VATICAN CITY, 27 NOV 2009 (VIS) - In the Holy See Press Office this morning, the presentation took place of the Holy Father's Message for the ninety-sixth World Day of Migrants and Refugees. The theme of this year's Message is "Underage migrants and refugees".
Participating in the press conference were Archbishop Antonio Maria Veglio, Archbishop Agostino Marchetto and Msgr. Novatus Rugambwa, respectively president, secretary and under secretary of the Pontifical Council for the Pastoral Care of Migrants and Itinerant Peoples.
Archbishop Veglio explained how the reasons behind the migration of minors are similar to those behind the migration of adults: "armed conflict of an ethnic or religious nature, economic and social crises, lack of future prospects". Yet at the same time their migration has a specific characteristic, in that "an unaccompanied minor cannot be repatriated".
Consequently there are cases in which "parents, sometimes entire families, place all their hopes in the success of a minor who emigrates. This then becomes a powerful psychological pressure for the youth, who does not wish to disappoint them". Thus, such minors "are ready to suffer injustices, violence and mistreatment in order to obtain a residency permit, perhaps a school education, and above all a job with which to help the families who have 'invested' so much in them".

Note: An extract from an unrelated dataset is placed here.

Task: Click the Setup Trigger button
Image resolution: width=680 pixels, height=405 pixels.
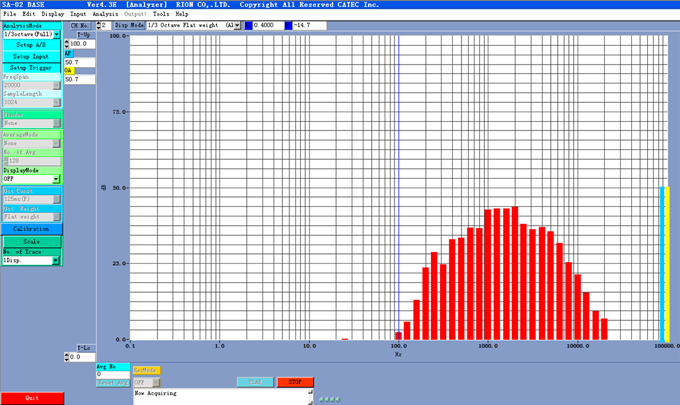Action: point(30,67)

For his part, Archbishop Marchetto recalled how "mobility is a macro-phenomenon of our time, one which simultaneously involves the elderly, adults and children all over the world. It is, as we say in evangelical language, a 'sign of the times'. The Church is particularly close to refugees and forced migrants, not only through her pastoral presence and material support for those in need, but also through her commitment to defend their human dignity".

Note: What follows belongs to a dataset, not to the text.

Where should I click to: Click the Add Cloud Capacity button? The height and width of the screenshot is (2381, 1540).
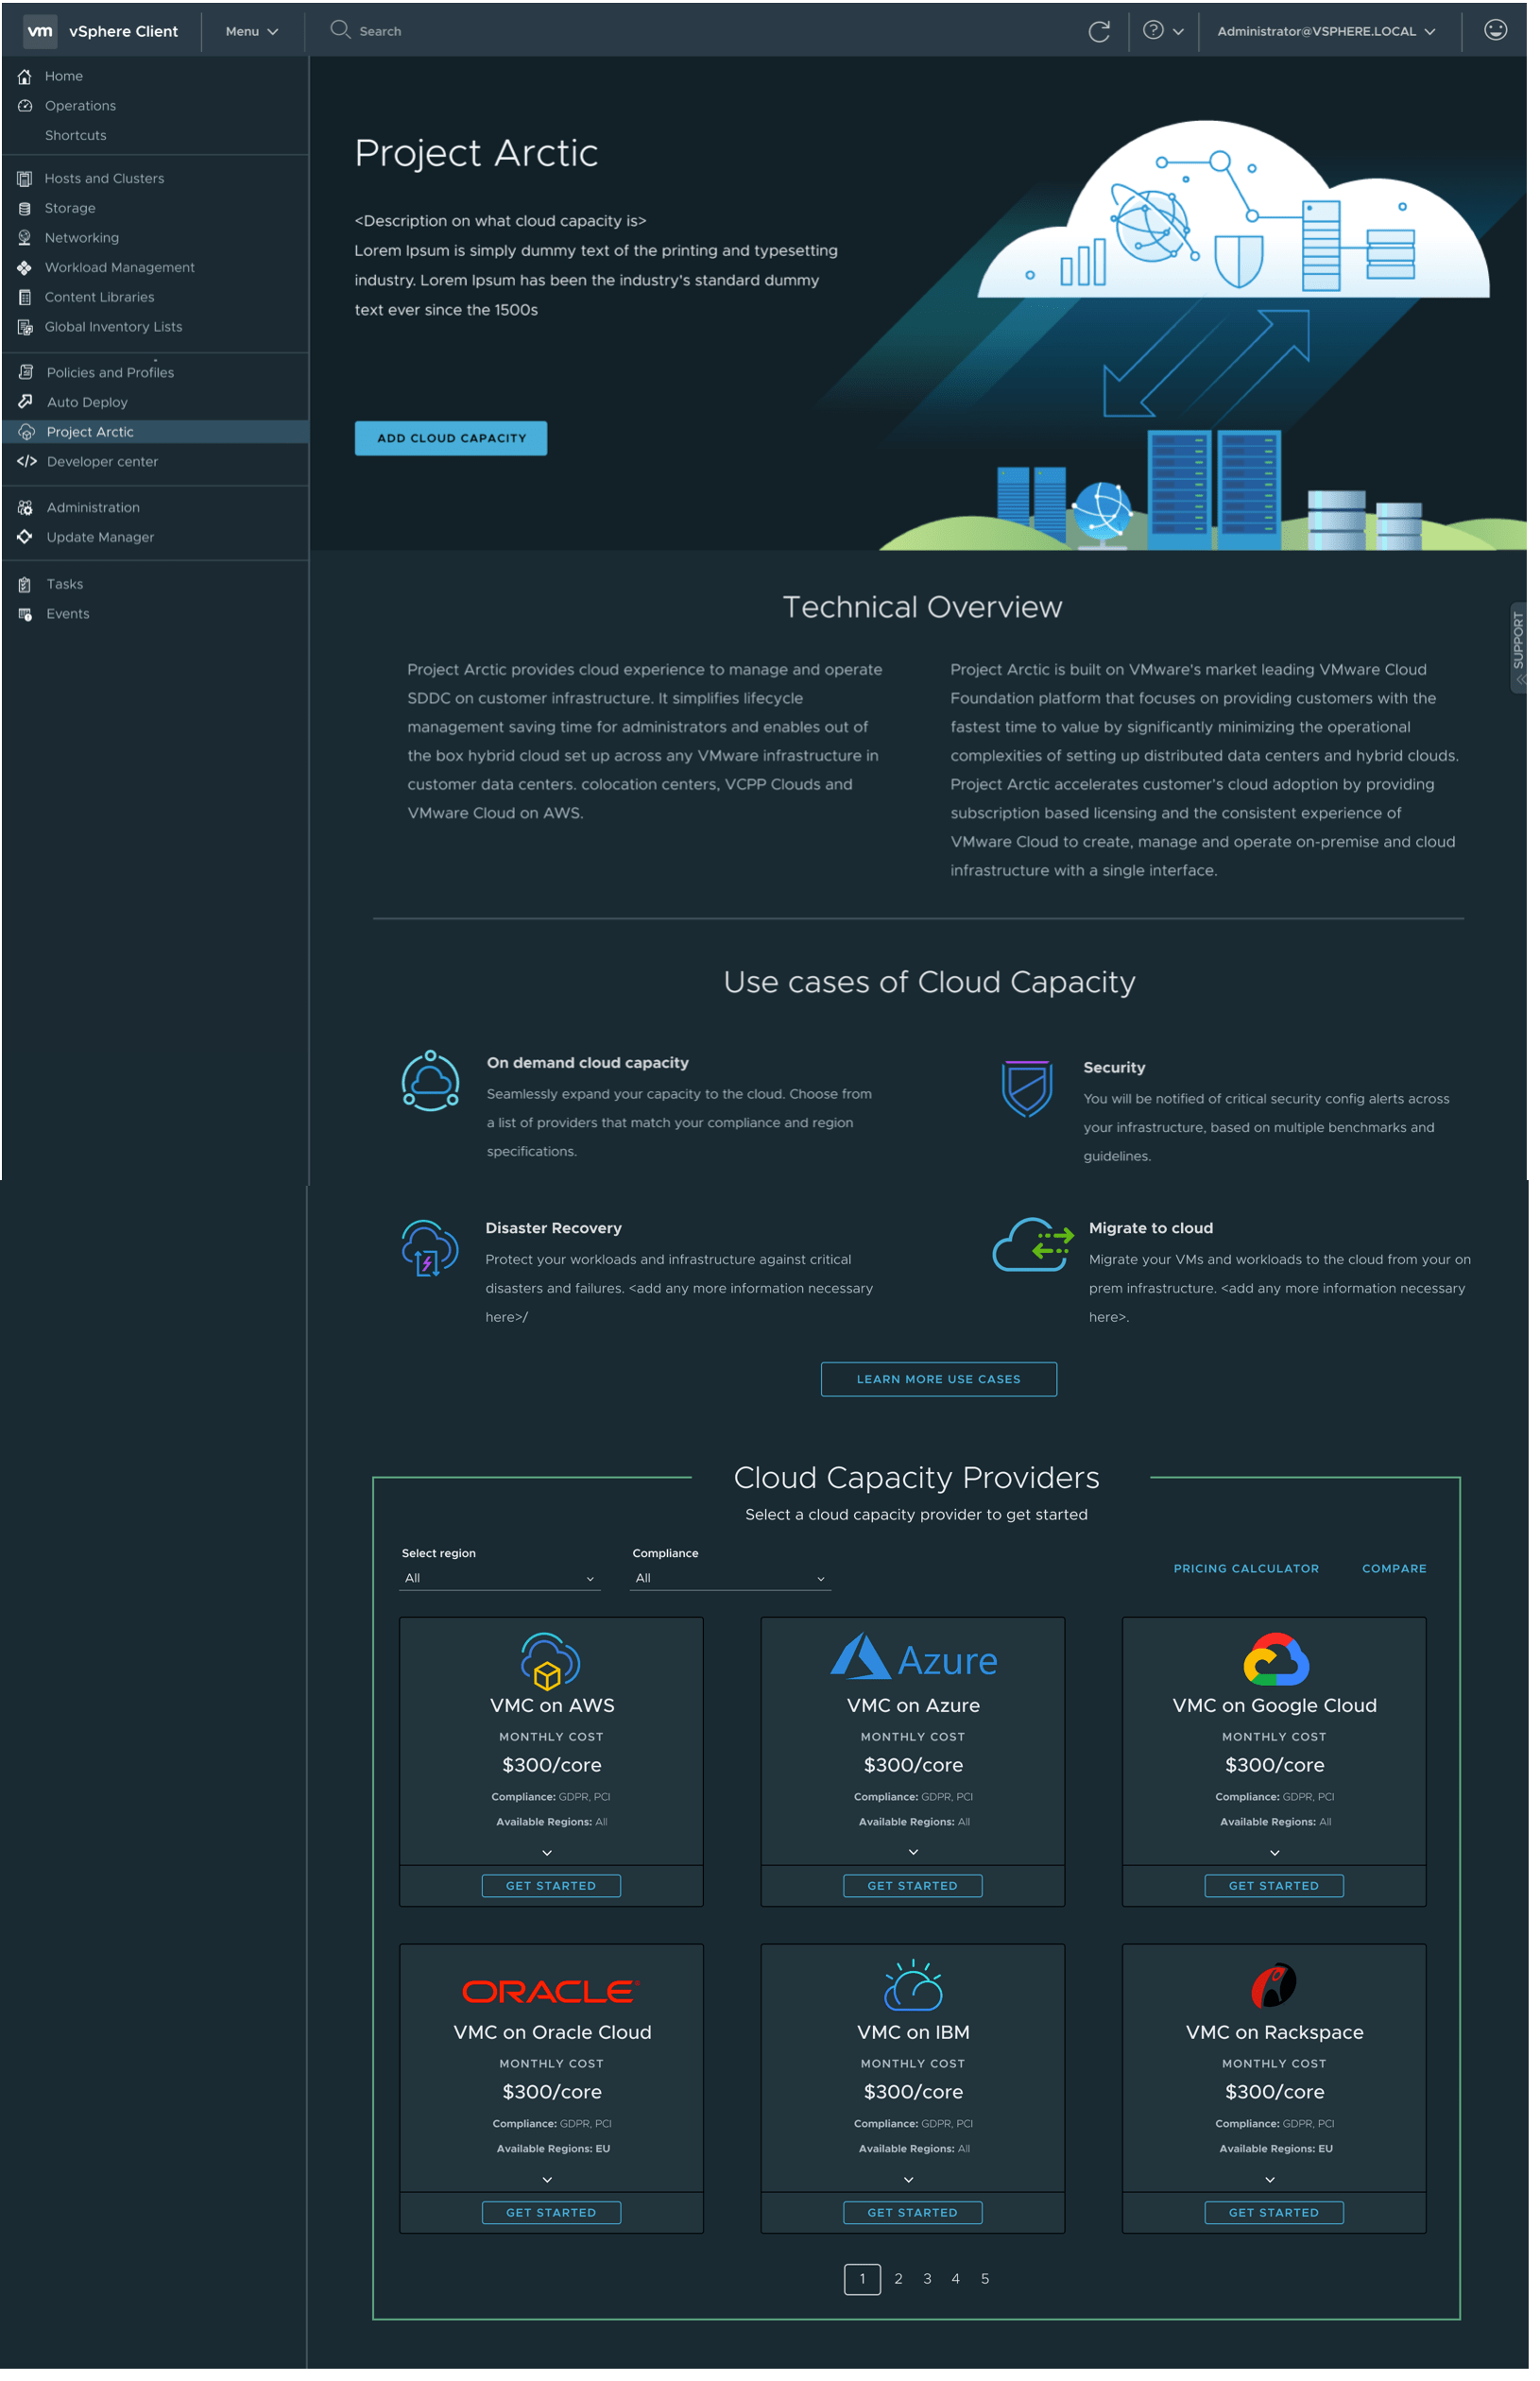(454, 441)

Turning his attention to child refugees, the prelate noted how "there are many minors who ... cross frontiers alone. ... This is, in the final analysis, a survival strategy. ... The reasons for the forced abandonment of their homes are linked to war, adverse political situations, the killing of a member of the family or the persecution of the child itself. ... These reasons are more than sufficient to request asylum, a situation for which provision is made in long-standing international humanitarian law, at least in principle".
Nonetheless "it must be recognised with great sadness that members of civil society act and react to the arrival of refugees on the basis of stereotypes, preconceptions and prejudices. ... Such discrimination, ... even racism, must be met with policies appropriate for safeguarding ... the rights of refugees and internally displaced persons".

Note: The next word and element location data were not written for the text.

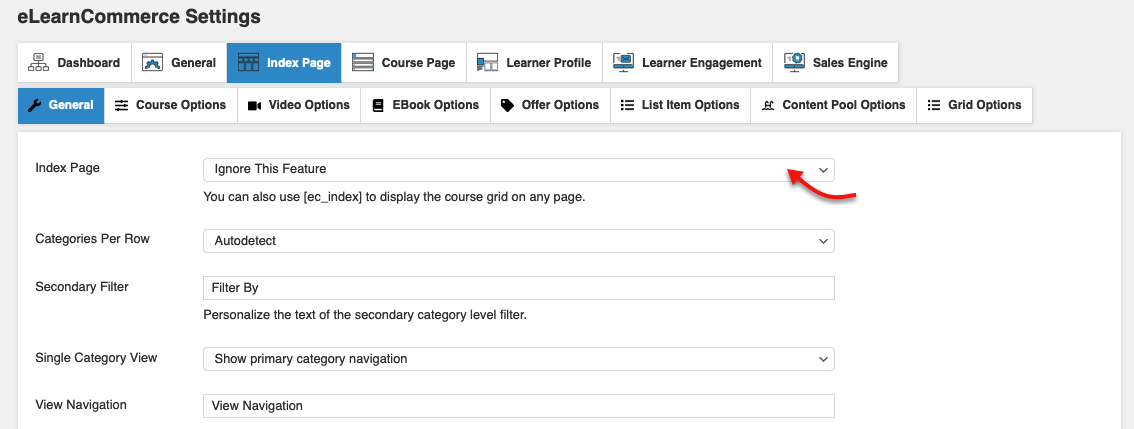Image resolution: width=1134 pixels, height=429 pixels.
Task: Click the Course Options sliders icon
Action: (122, 106)
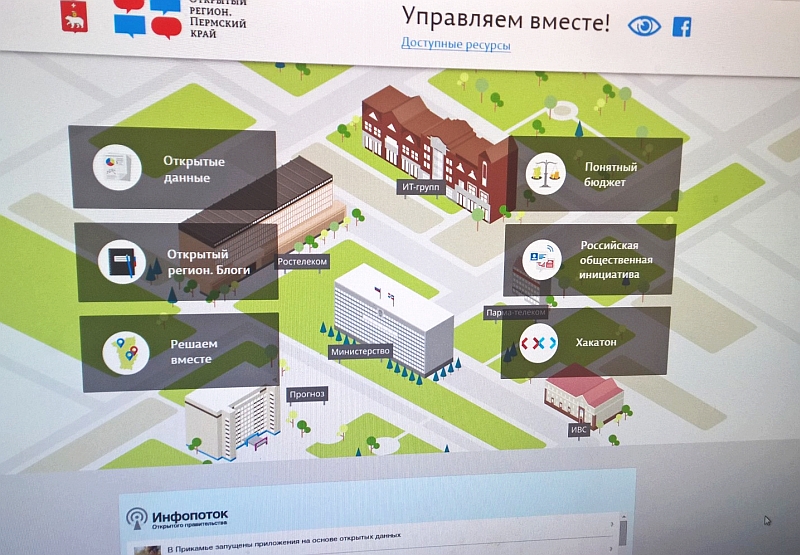Click the Российская общественная инициатива icon
The image size is (800, 555).
[x=540, y=259]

"Our Christian communities", Archbishop Marchetto concluded, "have the 'duty to welcome whoever comes knocking out of need', to show solidarity, hospitality, and a pastoral commitment aimed at the needs of minors, especially unaccompanied minors and other refugees separated from their families. We must give them hope, courage and love".
Referring to the problems faced by migrant and refugee children, Msgr. Rugambwa pointed out that "language in particular is an important variable linked to their suffering. ... Education and the development of new skills, especially that of speaking the new language in order to be able to communicate adequately in the host country, enable [migrants] to play an active role in integration and to take their proper place in the host society.
"Unfortunately", he added, "a large number of these migrants and refugees often encounter obstacles on their educational itinerary, and in their subsequent professional training or higher education".
Msgr. Rugambwa concluded by underlining the need for commitment "to counter the tendency towards scholastic segregation; ... the absence of equal-opportunity policies, and ... the lack of financial resources to resolve these difficulties".